*Given task 1*:
In the css-compositing email, what does the chosen Porter-Duff mode affect in the equations?
*Given task 2*:
Carry on writing the css-compositing email from the point where it stops.

*Selected excerpt*:
W3C home > Mailing lists > Public > www-svg@w3.org > November 2011

Re: [css-compositing] some proposals

From: Rik Cabanier <cabanier@gmail.com>
Date: Tue, 22 Nov 2011 21:06:49 -0800
Message-ID: <CAGN7qDAn+Bqs0wg-bN1=0jLMw83Whn+pxp9nMRcU5+HMf57jEg@mail.gmail.com>
To: Alex Danilo <alex@abbra.com>
Cc: Cyril Concolato <Cyril.Concolato@cisra.canon.com.au>, "www-svg@w3.org" <www-svg@w3.org>, "public-fx@w3.org" <public-fx@w3.org>
On Tue, Nov 22, 2011 at 3:38 PM, Alex Danilo <alex@abbra.com> wrote:

> Hi Cyril,
>
> --Original Message--:
> >Hi Alex,
> >
> >Thank you for your answer. See my comments below.
> >
> >-----Original Message-----
> >From: Alex Danilo [mailto:alex@abbra.com]
> >Sent: Tuesday, 22 November 2011 1:01 PM
> >To: www-svg@w3.org; public-fx@w3.org
> >Subject: RE: [css-compositing] some proposals
> >
> >--
> >NB: Sorry for the spam www-svg (note to self: debug mailer agent;-(
> >--
> >Hi Cyril & Rik,
> >
> >        Sorry I've been a bit busy of late so following up now.
> >
> >        First, one thing that's been missed is that in Porter-Duff the
> alpha channel represents a mask. The crux of the original paper is
> representing what happens with shape overlap on a pixel and so in the
> compositing spec. we reproduce the 'square with 4 areas'
> >that has the top section multi-coloured, the left yellow, the right blue
> and the bottom white.
> >
> >        Those areas represent 0, A, B, and AB in the original P-D paper.
> >
> >        In the spec. further down where it says:
> >"The operation used to place objects onto the background is as follows"
> >
> >there are these equations:
> >Dca' = f(Sc, Dc)  Sa  Da  + Y  Sca  (1-Da)  + Z  Dca  (1-Sa)
> >Da'  =         X  Sa  Da  + Y  Sa  (1-Da)   + Z  Da  (1-Sa)
> >
> >        The Porter-Duff mode chosen affects X, Y, and Z.
> >
> >        The blend mode is f(Sc, Dc).
> >[Cyril] So I understand that the proposal to split the modes into two
> parts (P-D and blending) is purely syntactic sugar and it does not change
> the model, right?
>
> Correct.
>
> The model doesn't change but it's slightly more than syntactic
> sugar. By separating out the blending from the P-D you get more
> combinatorial possibilities that you couldn't do nicely if it
> was one property.
>
> >        So for example if you chose blend-mode:multiply, comp-op:src-in;
> you would get:
> >
> >f(Sc,Dc) = Sc  Dc
> >X        = 1
> >Y        = 0
> >Z        = 0
> >[Cyril] According to the current draft: src-in  is f(Sc,Dc)=Sc and X=1
> and Y=Z=0. Multiply is f(Sc,Dc)=Sc x Dc and X=Y=Z=1. So you are saying that
> when you use both the compositing and the blending modes, you keep the
> value of f(Sc,Dc) from the blending and you keep the X, Y, Z values from
> the compositing mode. It make sense but it's not obvious. I would have
> thought that you would somehow compose them. Anyway, I think that if we
> split the spec, the merging of equation needs to be documented.

*Data block*:
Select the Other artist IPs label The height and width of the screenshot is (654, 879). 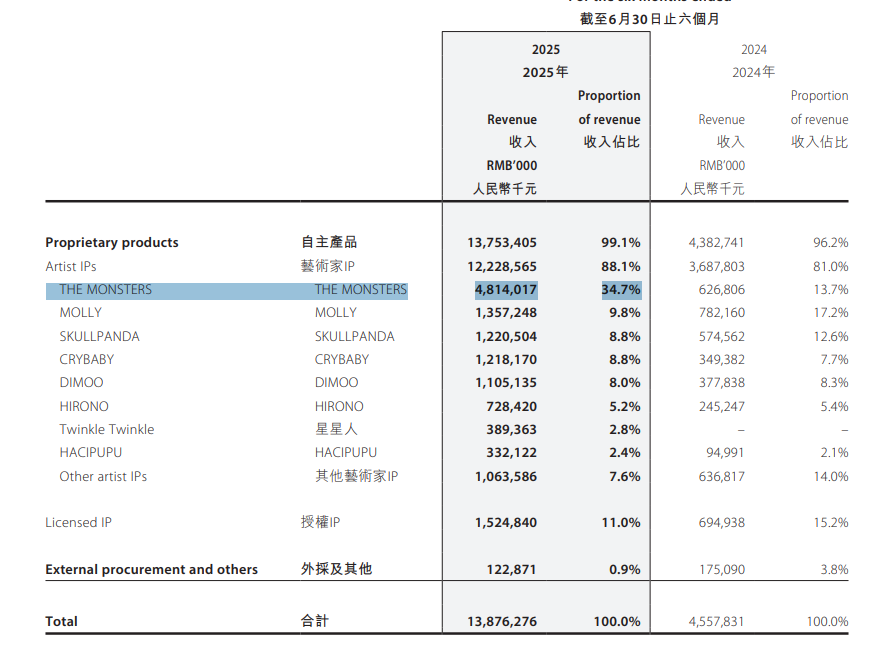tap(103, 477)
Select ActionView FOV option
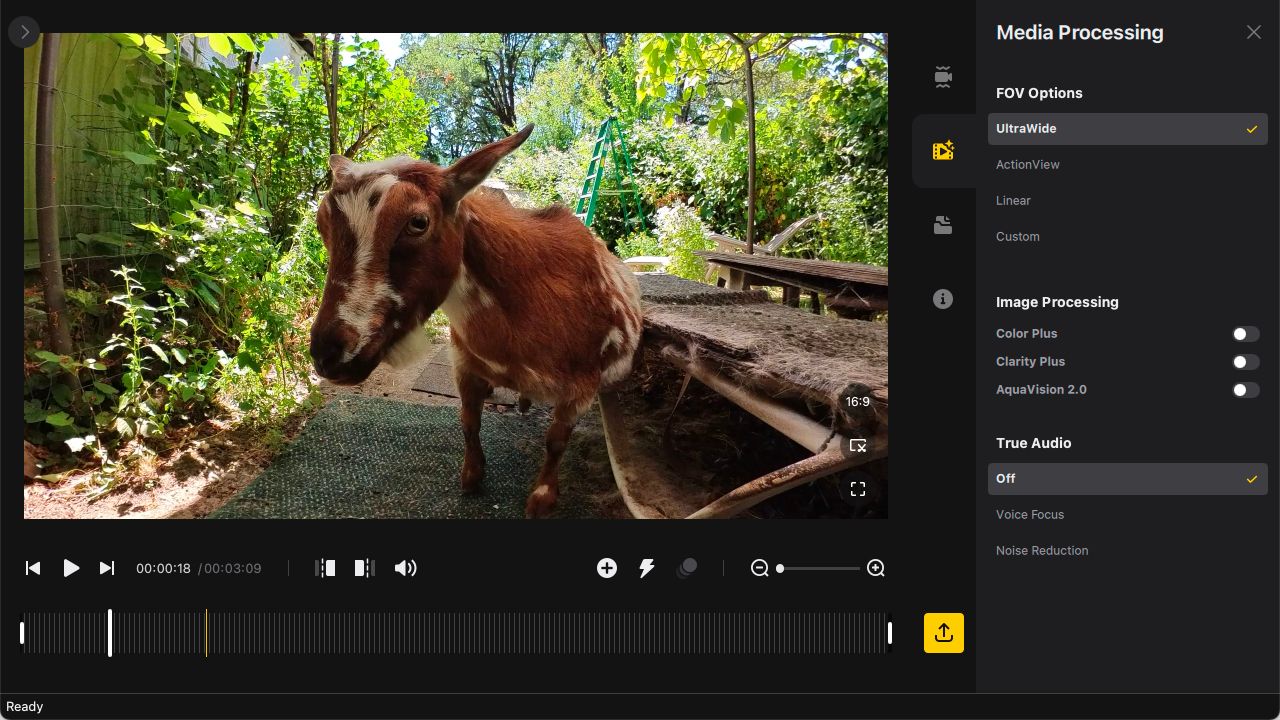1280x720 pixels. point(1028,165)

*Written response 1*:
X, Y, and Z.

*Written response 2*:
>
> Yes.
>
> It's not obvious since there was only one property before.
> So I agree it needs to be documented, and in fact it's
> pretty simple once you work out what's really going on.
>
> Rik followed up with a similar message just now and says:
>
> --
> The model is that you calculate the blended image first
> (= f(Sc, Dc)) and then composite it with whatever mode was
> specified. The current spec always assumes that you do
> src-over with blending and that is changing.
> So in the new spec:
> - multiply becomes f(Sc,Dc) = Sc x Dc (no more x, y, z)
> - src-in becomes X = 1, Y = Z = 0 (no more f(Sc, Dc))
> --
>
> What he's really saying is that the AB (colored top section
> of the diagram) is calculated as the blending step, then the
> other areas are done using P-D.
>
> In P-D terms, the areas are _coverage_ over a pixel. The alpha
> channel is a convenience masquerading as a shape channel.
>
> If you imagine that the source and destination are two triangles
> that overlap the pixel - that is what is being shown. i.e. the
> area covered by source consists of a section of the pixel where
> there is no destination color, and a section where there is
> destination color and a section where it doesn't overlap
> the pixel. Same for the destination pixel coverage.
>
> The Porter-Duff terms refer to the part of source that has no
> overlap and so no blend is possible with the destination (the
> left yellow triangle); the destination color that has no
> source overlapping it (the right blue triangle); the area
> not covered by either source or destination (the white area
> at the bottom); and finally the area covered by source and
> destination color where blending of the colors happens (the
> multi-colored triangle at the top).
>
> So, what the blend modes do is alter the function of the
> color mix in the top triangle and that's it. There really
> isn't a conceptual first blend then second 'src-over' or
> whatever since there is only one color channel which ends
> up getting input from the blend function and the areas
> of source and destination that don't intersect.
>
> Clear as mud hey:-)
>
> I'm sure we can turn this discussion into something
> that is readable by general developers since that's
> what would be ideal.
>

Yes, once we figure out how it works, the hard part of explaining it in
layman's term will begin :-)

It would be nice to hear what the browser vendor think of the spec. I'm
intending on defining a CSS description for the compositing spec as well.
The keywords will most likely translate directly from SVG to CSS.